The first Tuition and Fee Forum, held Wednesday night, was a great opportunity for students and administrators to communicate on the costs of attending UH. Although we wish more students had attended – a Daily Cougar estimate puts the number at about 40 – it ended up as a fairly candid conversation about where student money goes and why.

Several students asked valuable questions about how their money is spent and what’s being done about the pressing issues they face, such as why students weren’t better informed about the tuition and fees process and what the University is doing to financially assist students who don’t fall in the lowest and highest economic brackets.

But as much as we appreciate the hard work the Student Government Association representatives on the panel put into serving on the Tuition and Fees Review Committee and participating in the forum, they should have let more students in the audience do the talking.

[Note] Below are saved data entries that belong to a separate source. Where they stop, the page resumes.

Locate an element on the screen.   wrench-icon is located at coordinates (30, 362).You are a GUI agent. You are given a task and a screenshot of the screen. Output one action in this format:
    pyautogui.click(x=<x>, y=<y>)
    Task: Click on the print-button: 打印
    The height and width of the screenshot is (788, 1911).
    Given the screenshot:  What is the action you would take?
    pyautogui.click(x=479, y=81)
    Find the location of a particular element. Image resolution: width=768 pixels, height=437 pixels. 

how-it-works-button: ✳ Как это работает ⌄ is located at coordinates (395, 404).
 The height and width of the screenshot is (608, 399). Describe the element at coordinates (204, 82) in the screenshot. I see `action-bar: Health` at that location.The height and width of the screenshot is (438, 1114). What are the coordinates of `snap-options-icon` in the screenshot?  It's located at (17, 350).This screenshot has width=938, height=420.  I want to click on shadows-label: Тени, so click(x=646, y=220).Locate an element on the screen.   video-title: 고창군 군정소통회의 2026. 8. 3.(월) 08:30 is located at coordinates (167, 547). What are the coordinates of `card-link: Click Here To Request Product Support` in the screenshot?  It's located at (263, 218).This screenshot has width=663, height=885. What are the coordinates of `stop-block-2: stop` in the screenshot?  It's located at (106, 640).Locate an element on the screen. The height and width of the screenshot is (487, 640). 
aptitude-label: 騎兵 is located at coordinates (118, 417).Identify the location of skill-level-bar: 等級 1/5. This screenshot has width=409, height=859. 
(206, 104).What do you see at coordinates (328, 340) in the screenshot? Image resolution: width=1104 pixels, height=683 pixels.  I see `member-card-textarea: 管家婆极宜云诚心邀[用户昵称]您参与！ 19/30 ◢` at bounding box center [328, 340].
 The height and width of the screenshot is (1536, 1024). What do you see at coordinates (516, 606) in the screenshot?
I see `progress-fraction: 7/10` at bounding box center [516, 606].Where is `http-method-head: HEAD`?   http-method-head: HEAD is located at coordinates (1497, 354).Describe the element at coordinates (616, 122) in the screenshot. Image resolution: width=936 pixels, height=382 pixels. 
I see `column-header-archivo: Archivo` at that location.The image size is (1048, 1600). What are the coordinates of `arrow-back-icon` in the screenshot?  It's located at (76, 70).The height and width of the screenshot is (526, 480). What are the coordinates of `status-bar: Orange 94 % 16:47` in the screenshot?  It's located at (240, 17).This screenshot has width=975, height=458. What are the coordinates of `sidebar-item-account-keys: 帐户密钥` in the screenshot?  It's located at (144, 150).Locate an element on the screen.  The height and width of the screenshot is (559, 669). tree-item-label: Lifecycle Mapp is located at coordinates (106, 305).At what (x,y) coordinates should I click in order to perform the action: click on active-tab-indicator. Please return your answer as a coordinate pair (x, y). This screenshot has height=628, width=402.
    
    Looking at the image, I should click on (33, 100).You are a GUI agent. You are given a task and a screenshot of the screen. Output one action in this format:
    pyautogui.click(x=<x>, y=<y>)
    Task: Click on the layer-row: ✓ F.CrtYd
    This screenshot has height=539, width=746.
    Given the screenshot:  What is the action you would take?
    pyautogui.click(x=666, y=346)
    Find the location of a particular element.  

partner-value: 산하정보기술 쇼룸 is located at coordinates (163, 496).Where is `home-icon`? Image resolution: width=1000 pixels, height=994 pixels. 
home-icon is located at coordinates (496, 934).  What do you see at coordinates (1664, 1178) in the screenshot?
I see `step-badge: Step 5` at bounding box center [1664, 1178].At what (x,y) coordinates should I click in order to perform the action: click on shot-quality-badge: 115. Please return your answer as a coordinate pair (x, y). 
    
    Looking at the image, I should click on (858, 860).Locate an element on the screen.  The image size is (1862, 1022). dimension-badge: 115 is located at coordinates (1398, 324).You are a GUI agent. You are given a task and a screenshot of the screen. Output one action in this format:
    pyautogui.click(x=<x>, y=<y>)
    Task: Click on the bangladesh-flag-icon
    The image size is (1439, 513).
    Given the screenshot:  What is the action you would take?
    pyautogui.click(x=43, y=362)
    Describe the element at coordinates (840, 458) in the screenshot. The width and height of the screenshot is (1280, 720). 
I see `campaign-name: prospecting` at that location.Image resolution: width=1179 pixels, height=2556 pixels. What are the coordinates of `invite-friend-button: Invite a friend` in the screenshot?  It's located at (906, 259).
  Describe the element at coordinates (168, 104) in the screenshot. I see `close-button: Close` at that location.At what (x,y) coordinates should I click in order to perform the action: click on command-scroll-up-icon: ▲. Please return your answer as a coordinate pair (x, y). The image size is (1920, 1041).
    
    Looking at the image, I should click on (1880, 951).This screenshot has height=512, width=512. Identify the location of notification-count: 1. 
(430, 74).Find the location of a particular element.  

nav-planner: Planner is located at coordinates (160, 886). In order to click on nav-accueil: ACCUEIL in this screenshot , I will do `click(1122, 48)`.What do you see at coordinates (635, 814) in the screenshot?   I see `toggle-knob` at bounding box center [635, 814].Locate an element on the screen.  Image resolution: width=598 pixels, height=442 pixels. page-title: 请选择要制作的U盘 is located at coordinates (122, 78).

During an approximately 45-minute question and answer session at the end of the forum, the SGA representatives on the panel did more talking than anyone else, and only five of the students present from the general campus had time to ask questions.

By dominating the discussion, the student panel members had two effects: they kept the number of general students participating low and they let the administrators on the forum off the hook. Rather than allowing administrators to answer some of the tough questions about what’s being done to increase financial aid or why housing is so expensive, the SGA representatives pushed their own rhetoric about improving the University. For several questions, the students got no answer at all – only the SGA representatives’ opinion about their question.

These important inquiries must not be misdirected, glossed over or generalized. They must be answered, and this can only happen if the rhetoric is kept to a minimum and students have their questions heard and fully answered by the people who have the information to do so.

Although the student panel members are well-informed about the processes that went into determining the proposed tuition and fees, some of the questions they took upon themselves to answer would have been better addressed by University administrators who could have been pressed for specifics.

The SGA representatives have had a positive impact on this process and did make several helpful and insightful remarks answering students’ questions. However, Tuition and Fee Forums are not the place to simply rehash the University’s problems, but rather they are the place to pinpoint what, if anything, is being done to correct them.